A half-adopted Type 2 inflates instead of rewriting. If a fact keeps courier_id and joins the versioned dimension on it, each delivery matches every version of its courier. Priya’s June rows double after her second version appears. Stamp courier_key so every fact reaches exactly one version.

  • Counting versions as couriers. Once one courier can occupy several rows, count(*) answers how many versions exist. Count distinct courier_id, or filter is_current when the question is the present roster.
  • Windows that overlap or gap. Use contiguous half-open windows where each effective_to equals the next effective_from. An overlap returns two versions for one date, while a gap returns none. Close the old row and open the new one in the same load step.
  • A stale current flag. is_current repeats what an open window already says and can drift after a failed load. Derive or verify it from validity columns instead of trusting the flag alone.
  • Versioning a value that never sits still. Type 2 assumes occasional change. A daily-changing value creates excessive versions, while a value that changes with every delivery is a measure and belongs on the fact table.

Practice

Recap

  • Use Type 2 when a report must recover an attribute as of an event date. Use Type 1 when only the current value matters.
  • Close the old row and open the new row, then stamp each fact with the version key valid on its event date.
  • Audit for one current row per natural key, no window gaps or overlaps, and exactly one version match per fact.
  • Snapshot facts fit when the business asks for every entity’s state at every period instead of occasional change history.

SCD and history modeling

Slowly changing dimension choices decide whether analysis sees the world as it looks today or as it looked when the business event happened. Before choosing a type, ask which attribute changed, who will query the old value, and how much history the business actually needs.

Type 1 overwrite

Use Type 1 when only the current value matters. The old value is replaced in place.

Good fit:

  • correcting a misspelled employee name
  • storing the current office phone extension
  • keeping a current-only employee directory

Common mistake: using Type 2 because "history is always safer." Type 2 adds rows, joins, and operational cost. If the product never analyzes prior values, that history can be waste.

Type 2 row versioning

Use Type 2 when historical reporting must use the attribute value that was valid when a fact happened. A stable natural key identifies the business object, while a surrogate key identifies each version row.

Good fit:

  • product price and category history
  • customer tier at purchase time
  • seller region at listing time

A strong Type 2 dimension has a surrogate primary key, the natural business identifier as an attribute, effective-from and effective-to timestamps, and usually a current-row flag for operational queries.

Type 3 previous value

Use Type 3 when the business only needs one prior value, not unlimited history. The prior value is stored as another attribute on the current row.

Good fit:

  • current sales territory plus previous sales territory
  • current account manager plus immediately prior account manager

Common mistake: building Type 2 when the question only asks for before/after comparison across one realignment.
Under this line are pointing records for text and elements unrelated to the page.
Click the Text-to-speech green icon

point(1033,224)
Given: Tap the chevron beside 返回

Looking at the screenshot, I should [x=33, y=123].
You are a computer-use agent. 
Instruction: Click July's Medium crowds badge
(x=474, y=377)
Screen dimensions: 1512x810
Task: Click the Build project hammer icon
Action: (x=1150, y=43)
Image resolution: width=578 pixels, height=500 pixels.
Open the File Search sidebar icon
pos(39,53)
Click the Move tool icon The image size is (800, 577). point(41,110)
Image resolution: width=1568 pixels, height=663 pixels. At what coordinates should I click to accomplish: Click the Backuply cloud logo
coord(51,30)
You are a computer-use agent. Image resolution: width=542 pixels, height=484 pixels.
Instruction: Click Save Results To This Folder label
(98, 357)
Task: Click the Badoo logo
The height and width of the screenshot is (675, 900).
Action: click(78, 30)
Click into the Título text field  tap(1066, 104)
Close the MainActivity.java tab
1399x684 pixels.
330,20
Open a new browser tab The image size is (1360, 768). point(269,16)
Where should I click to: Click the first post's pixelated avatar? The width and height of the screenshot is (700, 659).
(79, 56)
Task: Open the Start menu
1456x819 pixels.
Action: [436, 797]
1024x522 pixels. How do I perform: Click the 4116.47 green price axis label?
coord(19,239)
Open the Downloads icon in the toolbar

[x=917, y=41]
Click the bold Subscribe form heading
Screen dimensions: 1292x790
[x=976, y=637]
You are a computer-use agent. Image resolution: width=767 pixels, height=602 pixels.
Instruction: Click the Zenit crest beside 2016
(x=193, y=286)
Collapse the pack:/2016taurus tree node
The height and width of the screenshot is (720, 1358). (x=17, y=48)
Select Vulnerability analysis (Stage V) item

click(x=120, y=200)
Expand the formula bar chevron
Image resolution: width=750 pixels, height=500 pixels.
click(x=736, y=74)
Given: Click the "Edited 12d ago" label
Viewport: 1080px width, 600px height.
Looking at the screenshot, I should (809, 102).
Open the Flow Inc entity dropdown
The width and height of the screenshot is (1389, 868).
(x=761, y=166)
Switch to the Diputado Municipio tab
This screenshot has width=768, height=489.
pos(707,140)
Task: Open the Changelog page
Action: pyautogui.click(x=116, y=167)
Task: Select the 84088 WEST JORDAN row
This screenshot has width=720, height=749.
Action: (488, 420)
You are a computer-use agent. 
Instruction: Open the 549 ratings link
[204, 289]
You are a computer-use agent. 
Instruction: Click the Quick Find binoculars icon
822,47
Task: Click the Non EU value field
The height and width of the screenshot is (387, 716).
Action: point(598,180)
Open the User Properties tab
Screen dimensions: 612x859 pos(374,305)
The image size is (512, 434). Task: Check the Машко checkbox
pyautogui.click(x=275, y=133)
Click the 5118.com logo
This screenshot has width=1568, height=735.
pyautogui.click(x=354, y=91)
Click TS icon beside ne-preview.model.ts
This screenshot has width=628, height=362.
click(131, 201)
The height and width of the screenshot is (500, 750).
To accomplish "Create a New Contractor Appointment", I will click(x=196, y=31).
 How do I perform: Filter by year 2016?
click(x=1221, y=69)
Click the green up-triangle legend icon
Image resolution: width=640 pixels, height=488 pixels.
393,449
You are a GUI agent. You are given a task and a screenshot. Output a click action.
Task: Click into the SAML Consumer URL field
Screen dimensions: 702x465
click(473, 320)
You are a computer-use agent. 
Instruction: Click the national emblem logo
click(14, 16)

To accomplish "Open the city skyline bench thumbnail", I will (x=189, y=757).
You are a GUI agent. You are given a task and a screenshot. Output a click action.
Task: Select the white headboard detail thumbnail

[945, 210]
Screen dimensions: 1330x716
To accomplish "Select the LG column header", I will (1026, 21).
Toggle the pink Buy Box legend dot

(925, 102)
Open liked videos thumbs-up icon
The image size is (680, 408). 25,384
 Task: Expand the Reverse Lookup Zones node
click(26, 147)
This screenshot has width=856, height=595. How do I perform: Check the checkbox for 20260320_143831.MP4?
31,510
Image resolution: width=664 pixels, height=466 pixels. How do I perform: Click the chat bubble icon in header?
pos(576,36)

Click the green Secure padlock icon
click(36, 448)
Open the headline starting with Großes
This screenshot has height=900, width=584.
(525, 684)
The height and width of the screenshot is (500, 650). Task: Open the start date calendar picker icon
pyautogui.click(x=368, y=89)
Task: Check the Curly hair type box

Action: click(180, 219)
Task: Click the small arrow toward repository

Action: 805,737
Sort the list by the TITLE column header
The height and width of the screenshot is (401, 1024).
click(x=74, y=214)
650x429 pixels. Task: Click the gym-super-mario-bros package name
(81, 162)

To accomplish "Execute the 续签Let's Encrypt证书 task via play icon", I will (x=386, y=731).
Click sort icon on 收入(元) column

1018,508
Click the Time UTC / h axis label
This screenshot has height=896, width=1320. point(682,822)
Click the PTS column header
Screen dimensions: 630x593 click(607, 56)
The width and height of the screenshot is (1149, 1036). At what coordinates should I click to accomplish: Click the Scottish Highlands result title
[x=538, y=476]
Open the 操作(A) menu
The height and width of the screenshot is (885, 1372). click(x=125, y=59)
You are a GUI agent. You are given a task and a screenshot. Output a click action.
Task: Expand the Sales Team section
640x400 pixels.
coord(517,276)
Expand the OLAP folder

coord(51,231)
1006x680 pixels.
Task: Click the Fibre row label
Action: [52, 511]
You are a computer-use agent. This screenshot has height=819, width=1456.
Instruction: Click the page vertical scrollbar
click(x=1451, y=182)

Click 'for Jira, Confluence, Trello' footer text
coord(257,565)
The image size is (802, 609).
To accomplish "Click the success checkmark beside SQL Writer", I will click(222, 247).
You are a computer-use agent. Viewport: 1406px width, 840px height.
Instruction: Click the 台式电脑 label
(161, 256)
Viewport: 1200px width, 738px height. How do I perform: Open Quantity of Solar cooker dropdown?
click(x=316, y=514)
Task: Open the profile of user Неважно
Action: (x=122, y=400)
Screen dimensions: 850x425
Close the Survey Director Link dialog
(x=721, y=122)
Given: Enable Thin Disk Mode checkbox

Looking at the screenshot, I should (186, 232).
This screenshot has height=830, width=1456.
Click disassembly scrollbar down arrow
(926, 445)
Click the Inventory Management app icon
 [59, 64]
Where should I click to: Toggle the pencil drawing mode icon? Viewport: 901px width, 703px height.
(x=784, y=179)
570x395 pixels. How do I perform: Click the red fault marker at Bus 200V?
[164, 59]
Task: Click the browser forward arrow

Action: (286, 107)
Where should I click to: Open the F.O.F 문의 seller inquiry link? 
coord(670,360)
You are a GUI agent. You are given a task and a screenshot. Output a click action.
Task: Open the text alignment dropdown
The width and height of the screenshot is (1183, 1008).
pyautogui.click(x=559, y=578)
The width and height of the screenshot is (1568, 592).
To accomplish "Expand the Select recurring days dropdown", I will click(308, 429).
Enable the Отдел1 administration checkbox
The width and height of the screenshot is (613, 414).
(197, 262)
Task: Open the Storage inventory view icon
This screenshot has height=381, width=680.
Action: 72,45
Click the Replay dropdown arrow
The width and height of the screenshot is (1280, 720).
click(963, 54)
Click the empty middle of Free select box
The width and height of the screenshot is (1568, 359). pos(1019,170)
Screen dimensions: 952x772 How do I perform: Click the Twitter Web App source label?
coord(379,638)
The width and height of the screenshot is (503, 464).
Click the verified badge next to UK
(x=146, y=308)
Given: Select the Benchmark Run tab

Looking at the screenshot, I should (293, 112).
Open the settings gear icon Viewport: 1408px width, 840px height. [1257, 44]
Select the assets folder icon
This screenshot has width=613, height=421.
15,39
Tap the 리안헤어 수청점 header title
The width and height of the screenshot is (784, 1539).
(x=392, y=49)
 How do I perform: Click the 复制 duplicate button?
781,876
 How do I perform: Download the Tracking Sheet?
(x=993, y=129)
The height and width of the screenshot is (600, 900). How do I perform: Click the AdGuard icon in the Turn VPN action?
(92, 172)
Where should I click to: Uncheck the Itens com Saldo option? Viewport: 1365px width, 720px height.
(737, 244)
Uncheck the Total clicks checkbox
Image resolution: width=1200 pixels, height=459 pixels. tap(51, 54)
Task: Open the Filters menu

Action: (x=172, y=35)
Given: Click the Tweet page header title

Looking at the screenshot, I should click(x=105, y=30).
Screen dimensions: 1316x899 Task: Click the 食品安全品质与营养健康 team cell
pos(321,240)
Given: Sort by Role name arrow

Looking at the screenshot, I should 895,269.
Volatile attributes and mini-dimensions

Some attributes change so often that Type 2 would create noisy row churn. Move those volatile values into a fact, snapshot, or mini-dimension instead of versioning the whole customer row every time.

Good fit:

  • loyalty point balance changes
  • behavior buckets
  • demographic or risk segments that update frequently

Put history at the grain where it belongs. Versioning the whole customer row for one volatile attribute puts it in the wrong place.

The choice

Ask four questions:

  1. Does only current state matter? Choose Type 1.
  2. Must facts join to the value that was valid at event time? Choose Type 2.
  3. Is only one prior value needed? Choose Type 3.
  4. Would Type 2 create row explosion for one volatile attribute? Split that attribute into a fact, snapshot, or mini-dimension.

Kimball slowly changing dimension guidance is the pattern source for Type 1, Type 2, and Type 3 tradeoffs. Kimball dimensional modeling techniques also anchor mini-dimension and history split patterns when one volatile attribute would make the base dimension too noisy.